# lazy lighting



## EggOkay (Feb 27, 2009)

I've been in the hobby for a few years, but wasn't able to do anything substantial. I finally set up my "75 gal dream tank" complete with ADA aquasoil, two eheims 2215, CO2, and an underwater waterfall (it's the main attraction!). Things were growing pretty good. Except... 

I used the stock T8 plant light to supplement the background plants but for the main light I had bought an aquatraders 4x54 T5HO light. Cheap stuff. You get what you pay for and I'm pretty much fed up. So I'm trying to do my research on the forums and I haven't come to any real conclusions on what I should do. Basically I want to carpet the foreground with dwarf baby tears (wasn't ever able to get enough light down there). I was thinking of doing LED but when I looked at all the options for DIY, light spectrum, angles, and PARS my head started spinning. 

If I was going to redo my lighting, to grow those dwarf baby tears and do high tech - what do I need to get? I don't mind spending the money, if I can set it and quit it. I need to move on this pretty quick... Unfortunately, my life doesn't allow for daily care and monitoring of my tank - I just don't have the time. Is there a quick fix that is quality and won't break down on me? Thanks in advance


----------



## jorstrick (Jun 25, 2015)

Check out buildmyled.com I wish I had before I got the Leds I have now.

Sent from my SAMSUNG-SM-G900A using Tapatalk


----------



## EggOkay (Feb 27, 2009)

I did and that's when my head started spinning.  It looked totally awesome to be able to customize but I don't know enough about wavelengths and what kind of bulb is suited to which plants. I didn't want to pick things just 'cause it looked purdy!


----------



## jorstrick (Jun 25, 2015)

Dutch xb for high par dutch for just a bit less 90 to 120 degree lens then from there you and get a dimmer,timer,etc. 

Sent from my SAMSUNG-SM-G900A using Tapatalk


----------



## EggOkay (Feb 27, 2009)

I've also seen Finnex and Current LEDs. How are these for planted tanks? Since they are much cheaper, I'm assuming you get what you pay for?


----------



## niko (Jan 28, 2004)

Geez!

I will never understand why so many people even look at commercial LED fixtures. Other than the sleek look and maybe an application where these fixtures will actually work just fine (shallower tanks) all of them are at least 50% more expensive and dimming is a rare feature. I'm comparing to a DIY LED fixture that is not only cheaper, but has way (WAY!) higher PAR, dimming, and uses solderless LED so you don't even need to solder anything.

How hard is it? Here:





That is all. Give or take 15 minutes. Adding dimming is an additional $30 and requires no soldering either. And you can add 2 extra strips of LED to the same dimming controller if you decide you want more light in the future.

· · ·

* _Problem requirements_:
Reproduce word for word the passage of the aquarium lighting thread that opens with the words containing "I did and that's" and closes with "get a dimmer,timer,etc.".

* _Given information_:

· · ·

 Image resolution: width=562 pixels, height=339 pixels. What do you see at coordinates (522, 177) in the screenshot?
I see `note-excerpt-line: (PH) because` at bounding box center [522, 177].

· · ·

* _Problem solution_:
I did and that's when my head started spinning.  It looked totally awesome to be able to customize but I don't know enough about wavelengths and what kind of bulb is suited to which plants. I didn't want to pick things just 'cause it looked purdy!


----------



## jorstrick (Jun 25, 2015)

Dutch xb for high par dutch for just a bit less 90 to 120 degree lens then from there you and get a dimmer,timer,etc.